Pooler first found Alvonza, who was hiding in an area near the back door, but when he heard Kim yelling for help, he left Alvonza and continued after Kim. When he eventually caught up with her, he struck her in the head with his gun, causing it to discharge. In front of numerous witnesses, he pulled her toward his car as she screamed and begged him not to kill her. When she fought against going in the car, Pooler pulled her back toward the apartment building and shot her several times, pausing once to say, "You want some more?" Kim had been shot a total of five times, including once in the head. Pooler then got into his car and drove away.

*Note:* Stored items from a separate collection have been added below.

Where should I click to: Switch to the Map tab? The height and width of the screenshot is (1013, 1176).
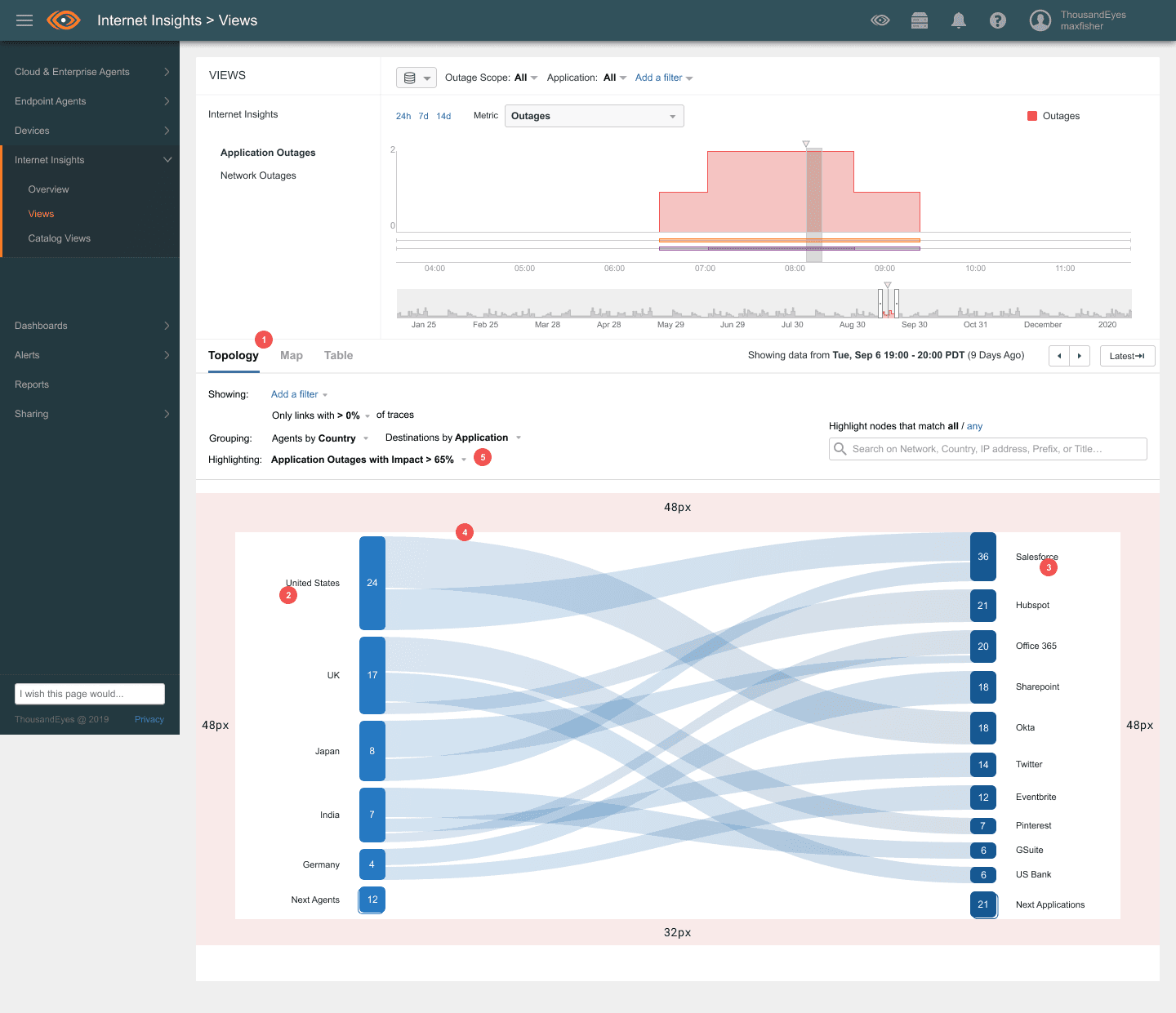pos(291,355)
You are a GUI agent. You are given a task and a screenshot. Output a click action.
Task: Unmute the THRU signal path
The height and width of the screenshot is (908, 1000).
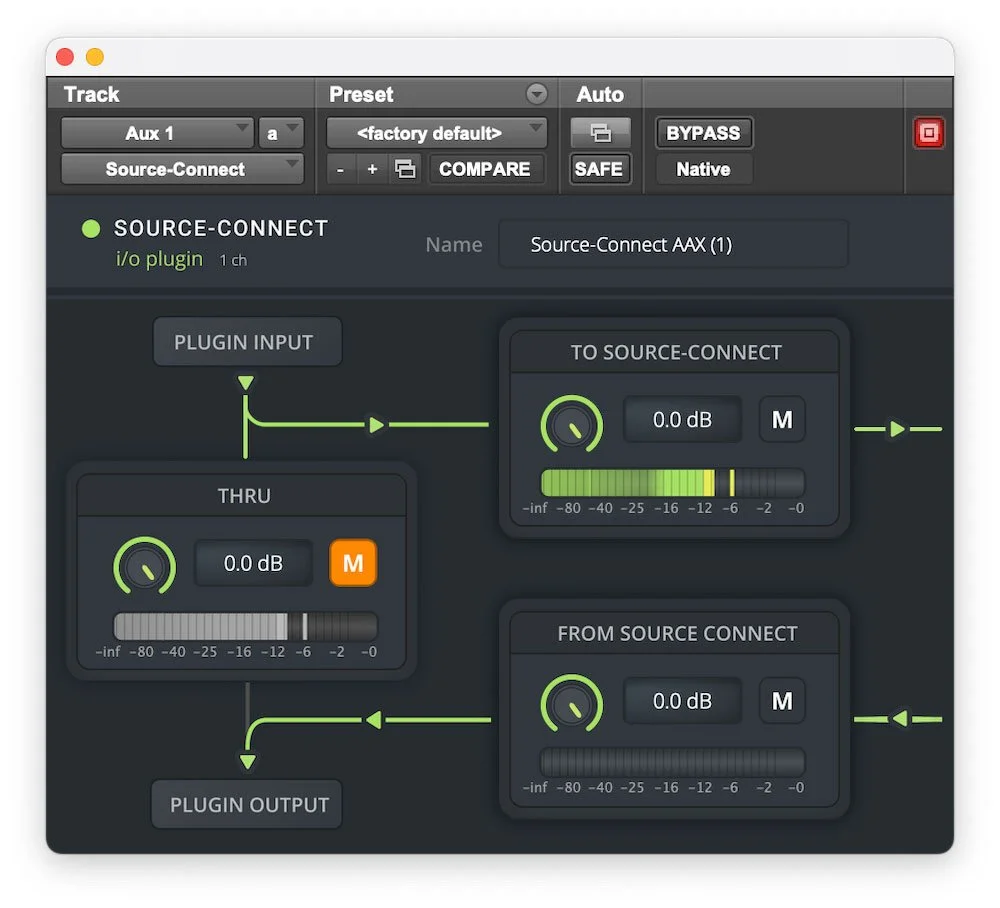point(352,563)
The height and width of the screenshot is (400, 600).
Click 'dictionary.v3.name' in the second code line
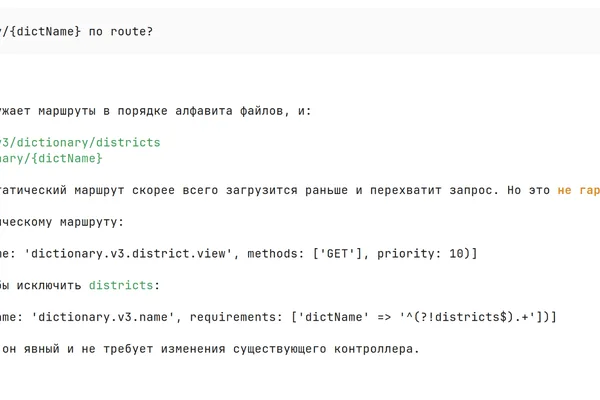103,317
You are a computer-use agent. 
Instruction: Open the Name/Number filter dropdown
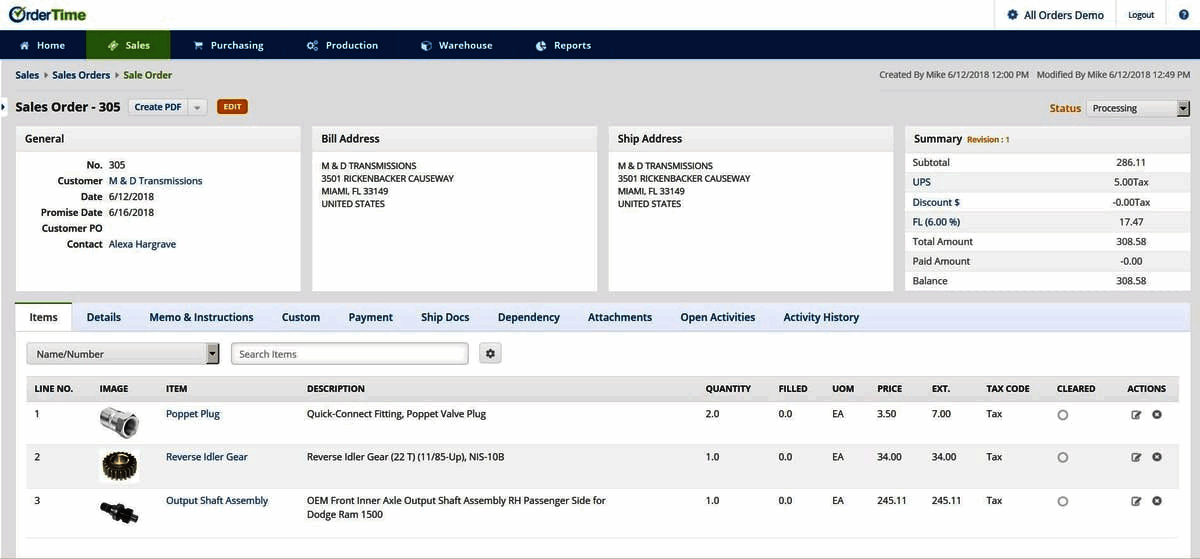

The jury recommended death by a vote of nine to three. The trial court found the following aggravators: (1) that the defendant had a prior violent felony conviction (contemporaneous attempted first-degree murder of Alvonza); (2) that the murder was committed during the commission of a burglary; and (3) that the murder was heinous, atrocious, or[1] cruel. The trial court found as statutory mitigation that the crime was committed while Pooler was under the influence of extreme mental or emotional disturbance, but gave that finding little weight. The court found the following proposed statutory mitigators had not been established: (1) the defendant's capacity to appreciate the criminality of his conduct or to conform his conduct to the requirements of the law was substantially impaired; (2) the defendant acted under extreme duress or under the substantial domination of another person; and (3) the defendant's age (he was 47).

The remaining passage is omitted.